French Guiana Division d'Honneur
- Season: 2010–11
- Champions: Matoury
- Relegated: Olympique Cayenne Balata Abriba
- Coupe de France: Matoury

= 2010–11 French Guiana Division d'Honneur =

The 2010–11 French Guiana Division d'Honneur was the 38th season of the top tier of football in Guyana. The champions were US Matoury who won their third league title, and their first since 2005–06.

==Changes from 2009–10==
- Cosma Foot and Olympique Cayenne were relegated to the French Guiana Promotion d'Honneur.
- EF Iracoubo and ASC Black Stars were promoted to the Championnat National

== Table ==

| Pos | Team | Pld | W | D | L | GF | GA | GD | Pts | Qualification or relegation |
| 1 | Matoury (C) | 22 | 16 | 4 | 2 | 60 | 17 | +43 | 74 | 2011–12 Coupe de France |
| 2 | Le Geldar | 22 | 14 | 4 | 4 | 36 | 13 | +23 | 68 |  |
| 3 | CSC de Cayenne | 22 | 10 | 8 | 4 | 40 | 26 | +14 | 60 |
| 4 | Sinnamary | 22 | 10 | 6 | 6 | 35 | 27 | +8 | 58 |
| 5 | Macouria | 22 | 10 | 5 | 7 | 24 | 21 | +3 | 57 |
| 6 | Saint-Georges | 22 | 9 | 5 | 8 | 30 | 28 | +2 | 54 |
| 7 | ASC Black Stars | 22 | 8 | 8 | 6 | 27 | 22 | +5 | 54 |
| 8 | Agouado | 22 | 6 | 4 | 12 | 37 | 45 | −8 | 44 |
| 9 | Remire | 22 | 4 | 9 | 9 | 25 | 36 | −11 | 43 |
| 10 | Iracoubo | 22 | 6 | 3 | 13 | 30 | 44 | −14 | 43 |
| 11 | Olympique Cayenne (R) | 22 | 4 | 8 | 10 | 19 | 41 | −22 | 42 | Relegation to 2011–12 French Guiana Promotion d'Honneur |
| 12 | Balata Abriba (R) | 22 | 2 | 2 | 18 | 14 | 57 | −43 | 30 |

== Related competitions ==

=== Coupe de France ===

As winners of the 2009–10 French Guiana Championnat National, ASC Le Geldar earned a berth in the overseas bracket in the seventh round proper of the Coupe de France. Le Geldar played amateur French side, FC Martigues and lost 2–0.

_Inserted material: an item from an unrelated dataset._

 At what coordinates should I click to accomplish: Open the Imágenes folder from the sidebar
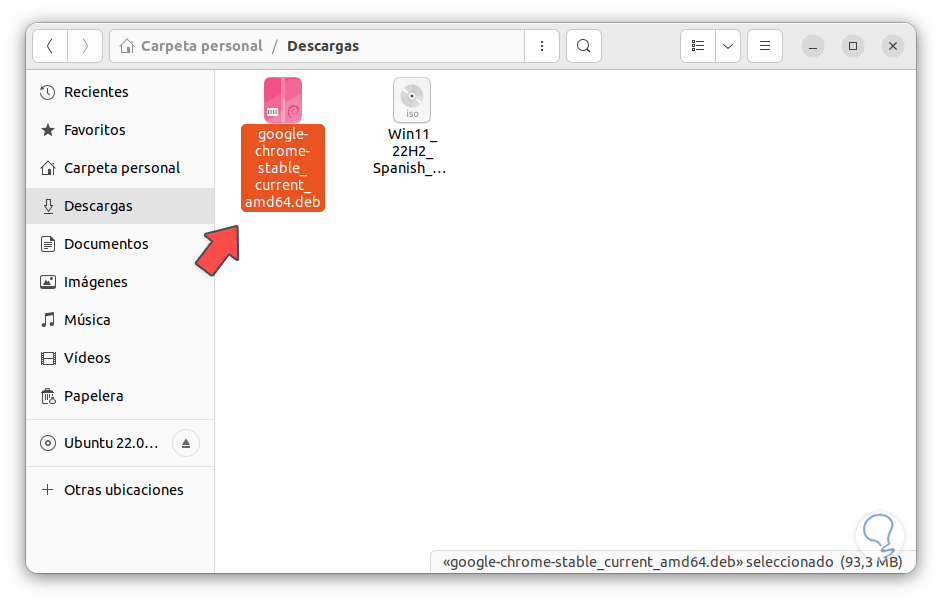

=== CFU Club Championship ===

For the 2011 edition of the CFU Club Championship, French Guiana was allowed to send two representatives to the tournament, but declined to participate.

=== CONCACAF Champions League ===

As no French Guiana clubs entered in the 2010 CFU Club Championship, no teams from the Championnat National played in the Champions League.